### Given task
Please retype the material from the line containing "The width and height of the screenshot is (936, 604)." through the end of the material, including both ends, and leave out the pictures.
----
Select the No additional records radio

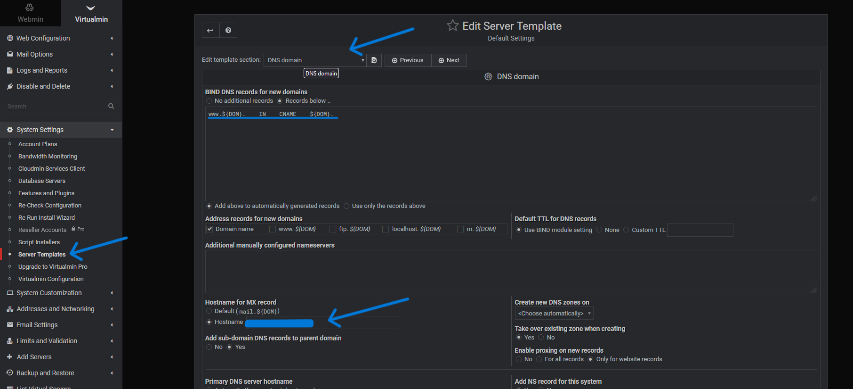click(x=209, y=101)
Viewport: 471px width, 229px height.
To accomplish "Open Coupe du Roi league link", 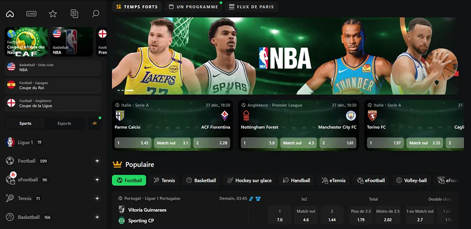I will click(x=53, y=85).
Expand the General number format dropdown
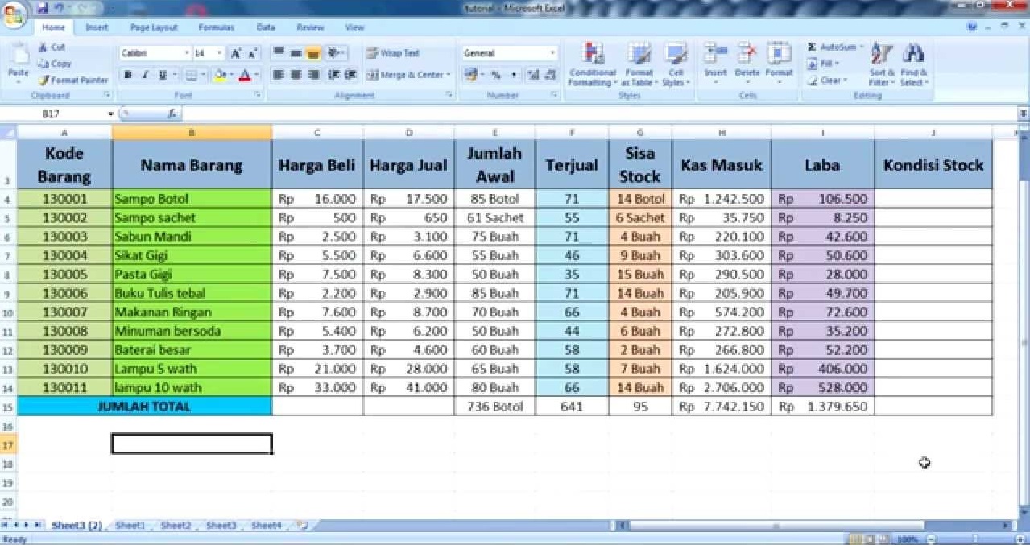Screen dimensions: 1030x545 (x=552, y=53)
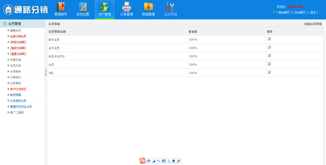Toggle Sogou input 中 language mode
The height and width of the screenshot is (165, 326).
point(149,161)
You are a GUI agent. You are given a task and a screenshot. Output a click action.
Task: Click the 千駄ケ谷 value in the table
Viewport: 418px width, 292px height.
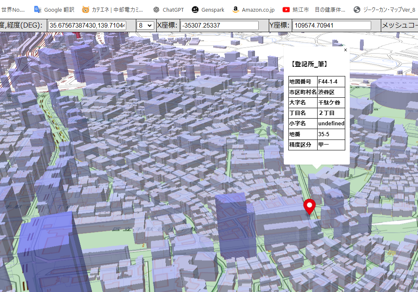(331, 102)
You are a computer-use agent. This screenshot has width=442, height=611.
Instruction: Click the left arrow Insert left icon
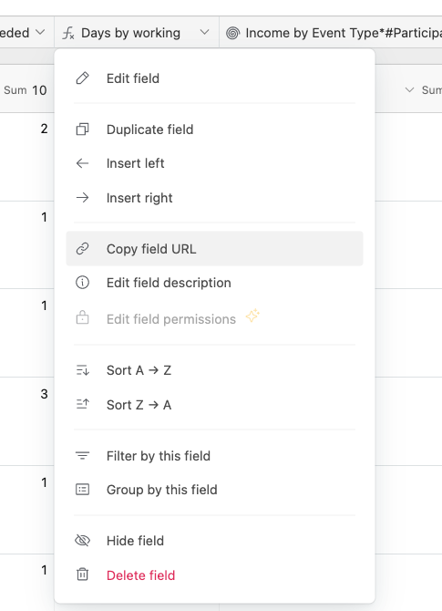82,163
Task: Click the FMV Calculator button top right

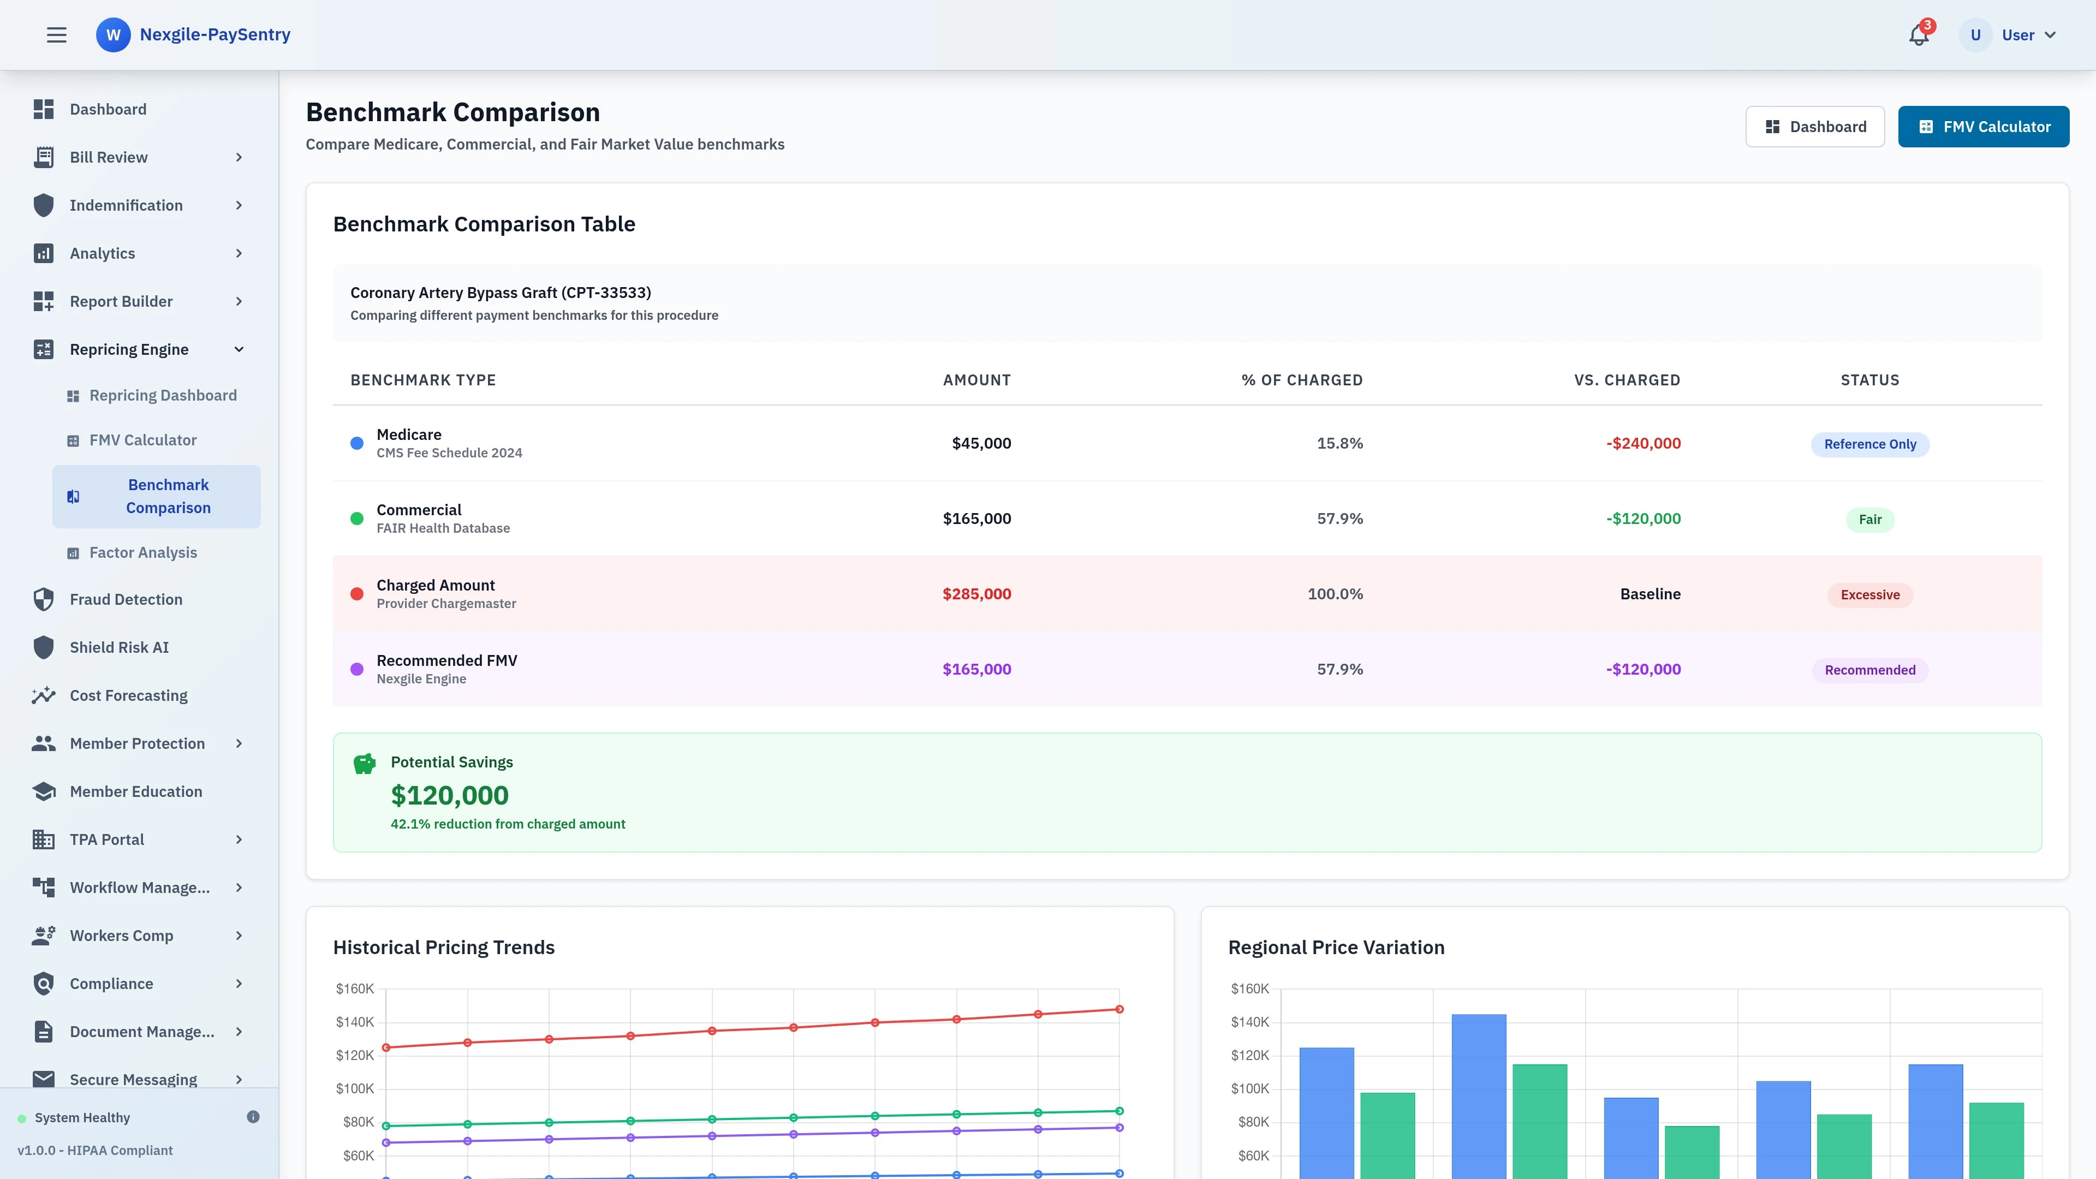Action: (1984, 126)
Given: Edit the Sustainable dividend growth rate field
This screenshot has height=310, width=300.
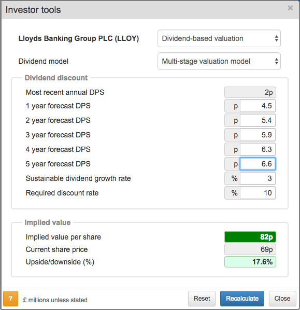Looking at the screenshot, I should [258, 178].
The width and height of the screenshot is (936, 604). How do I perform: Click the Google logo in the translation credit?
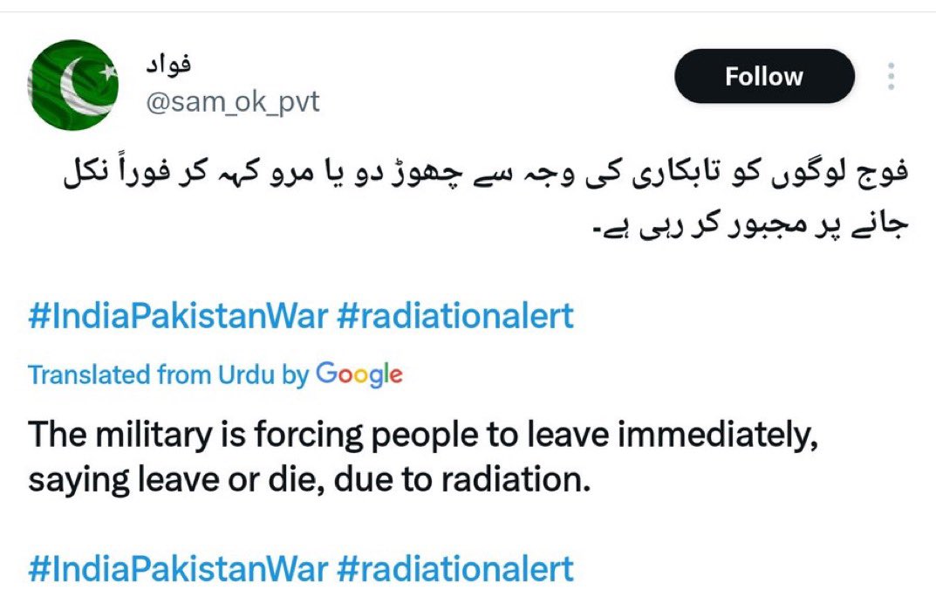(x=359, y=374)
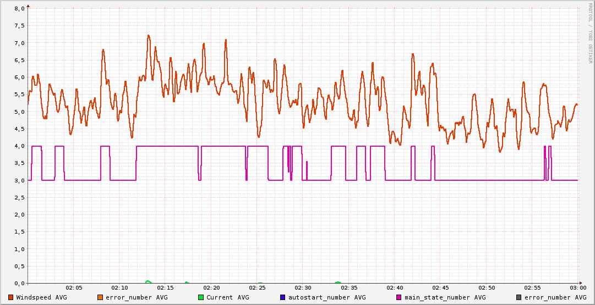
Task: Click the 03:00 time axis label
Action: coord(578,288)
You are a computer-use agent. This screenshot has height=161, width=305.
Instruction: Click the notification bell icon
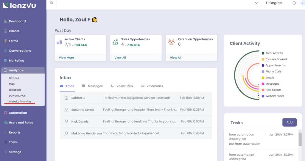point(294,3)
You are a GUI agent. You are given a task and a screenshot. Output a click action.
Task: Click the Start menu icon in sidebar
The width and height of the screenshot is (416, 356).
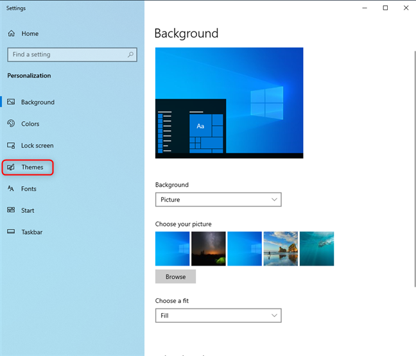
----
### Finished exercise
The width and height of the screenshot is (936, 604). How do I perform: Click the Google logo in the translation credit?
(x=359, y=374)
Task: Click the 03:00 time axis label
Action: coord(578,288)
You are a computer-use agent. This screenshot has height=161, width=305.
Instruction: Click the notification bell icon
point(294,3)
You are a GUI agent. You are given a task and a screenshot. Output a click action.
Task: Click the Start menu icon in sidebar
The width and height of the screenshot is (416, 356).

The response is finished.